Around 2015, Google adopted artificial intelligence as a major component of their technology strategy and has since fundamentally reengineered countless of their products with AI and ML. Today, Artificial Intelligence can be found in virtually every Google product.
From fitness trackers, learning keyboards, search engines, mobile phone facial recognition to self-driving cars, everything is based on systems that have been redesigned from the ground up with artificial intelligence.
Artificial intelligence learns “invoice patterns”
AI learns similarly to a human – it recognises and learns patterns from examples. And like humans, AI can apply these trained patterns to new situations. In the area of invoice capturing, this means that the system can immediately evaluate similar invoices after training.
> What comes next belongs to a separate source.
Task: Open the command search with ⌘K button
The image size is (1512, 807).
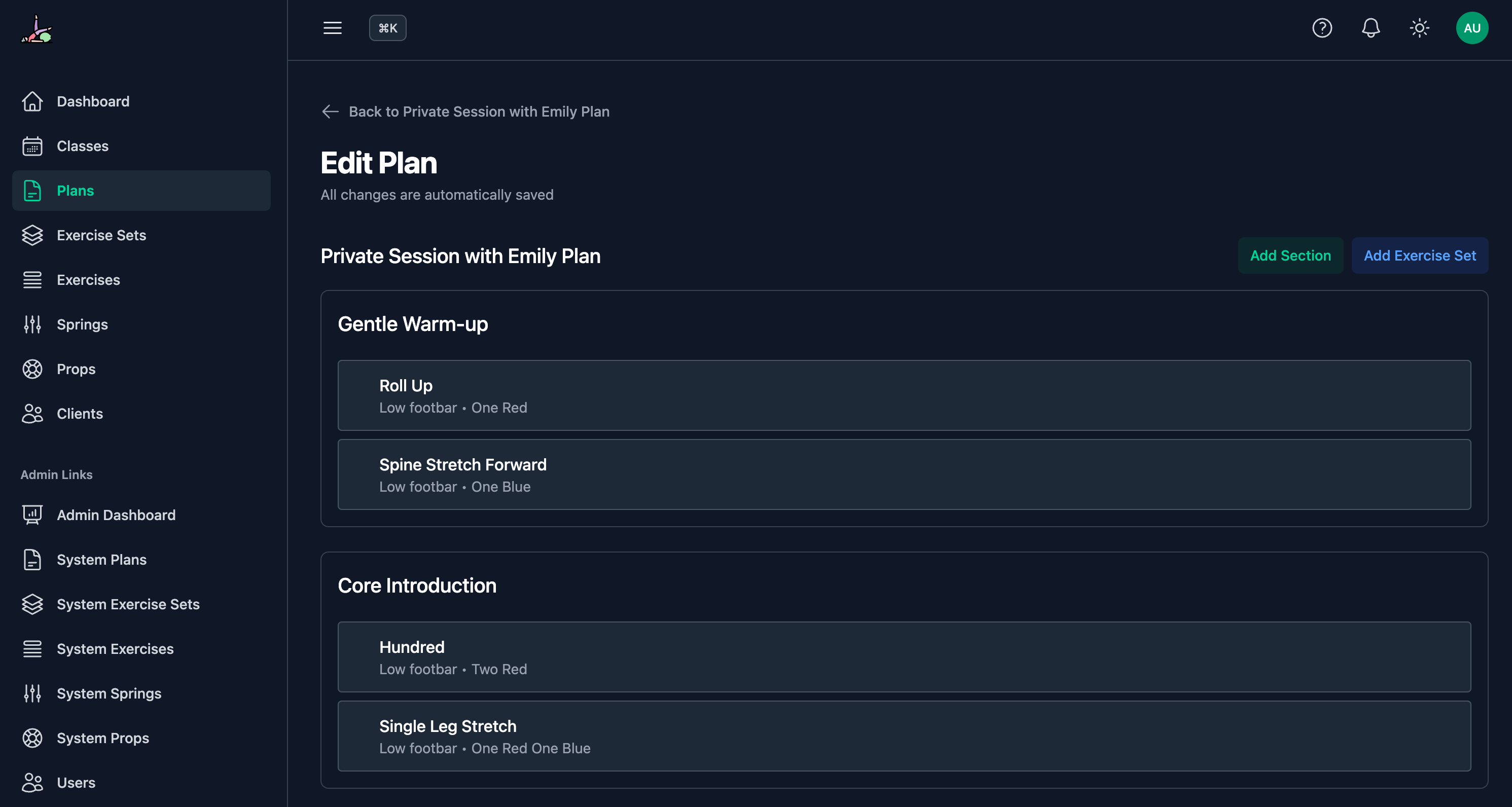Action: click(x=387, y=27)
In combination with a cloud API, customers can thus test immediately and without financial effort and attain the certainty that the system works for their own invoices.
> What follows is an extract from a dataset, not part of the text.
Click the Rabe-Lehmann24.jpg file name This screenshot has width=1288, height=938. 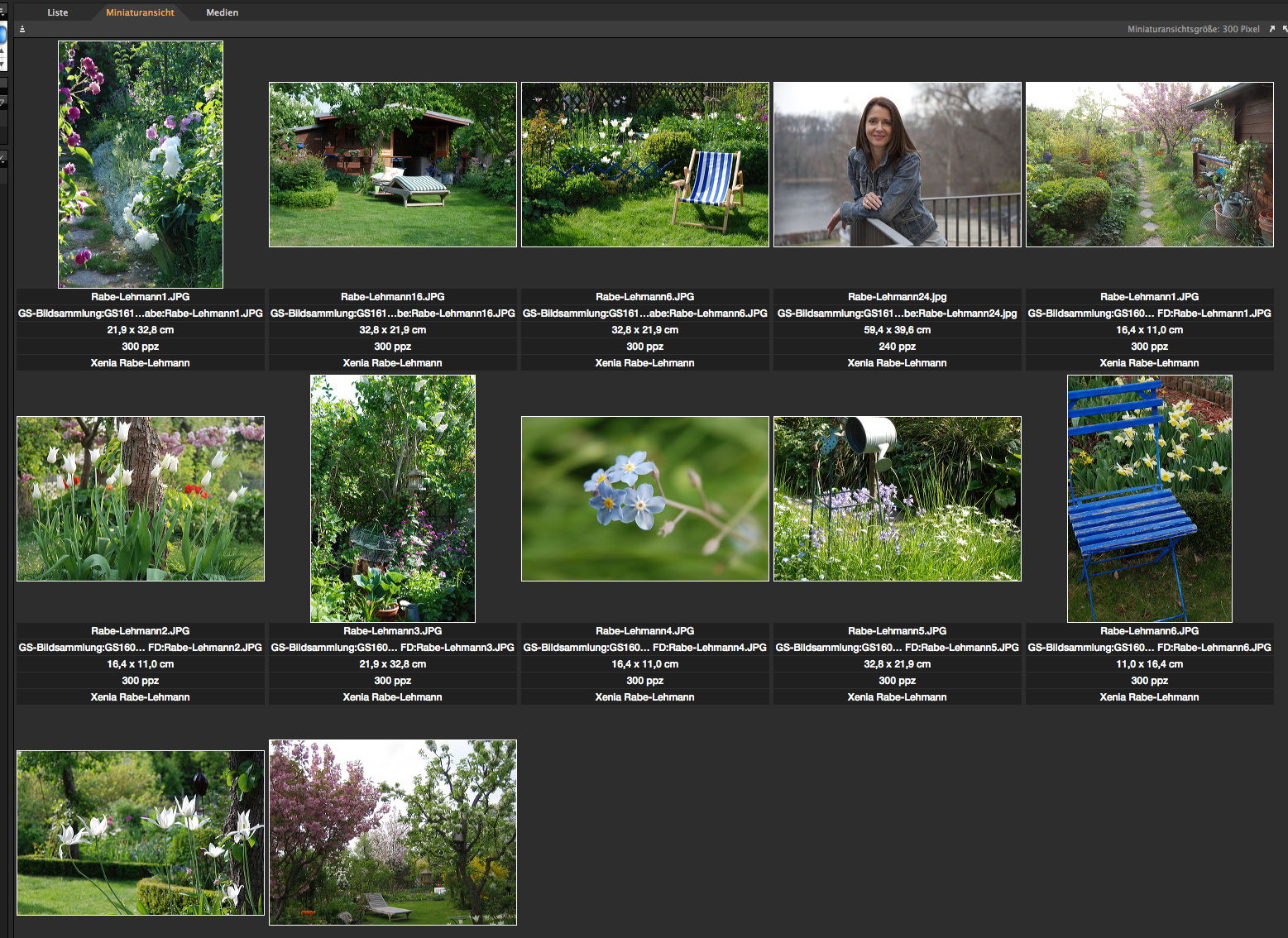[897, 297]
High quality without effort
Every time we train with new receipt layouts, the system improves. For example, bludelta.ai is trained with countless receipts from all our customers. Each client benefits from the other client’s invoice layouts and the system improves regularly. Although bludelta.ai has at least 10 years less development time under its belt than traditional systems, the recognition rates are already above the level of conventional systems – and these are immediately available to each new bludelta.ai customer (e.g. bludelta.ai usually recognises gross totals at a rate > 90%)! While traditional systems have been stagnating in their development for years, the potential in the AI field has only been rudimentarily tapped and we will still see great leaps in development here.
One versus thousand
As mentioned earlier: Systems that were not designed with AI from the beginning work very well if the variety of invoice formats is low. Just think of the following extreme case: One supplier sends 1000 receipts versus 1000 suppliers send you one receipt each. For companies with a small number of suppliers, established approaches undoubtedly work well. AI systems learn patterns from a wide variety of layouts during training. They then immediately apply these patterns to new invoice layouts and interpret them. Just as a human recognises that a gross total is often bold or underlined, in the lower right-hand corner and with a euro sign on the invoice, so too does AI learn this. Therefore, machine learning systems can handle high diversity much better!
No maintained master data and/or no order data?
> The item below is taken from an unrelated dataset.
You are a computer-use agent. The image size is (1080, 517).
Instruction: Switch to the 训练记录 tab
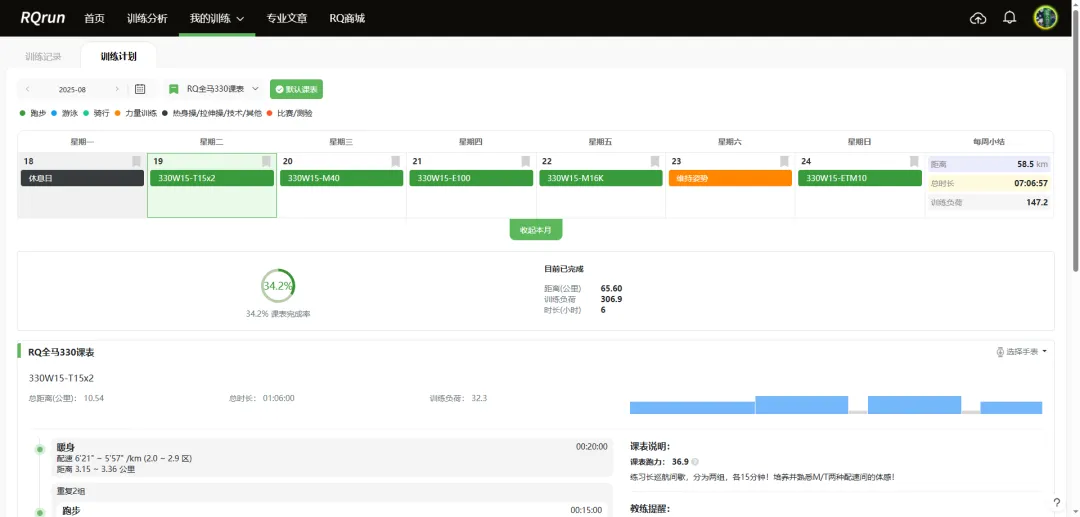pyautogui.click(x=43, y=57)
Established systems usually rely on master and order data in the ERP system. This means, for example, that only the IBAN is read out and then “linked” to the customer master data. The same applies to order data or data regarding delivery and delivery notes. Once the link is created, they read as much information as possible from the company’s ERP systems (order and supplier data). However, what if you do not have access to this data – or this data is unsuitable – for example for web portals, tax consultants, cooperatives etc.? In this case, you have to trust the data read from the invoice – in other words, the quality of the data read plays an important role for reasonable automation.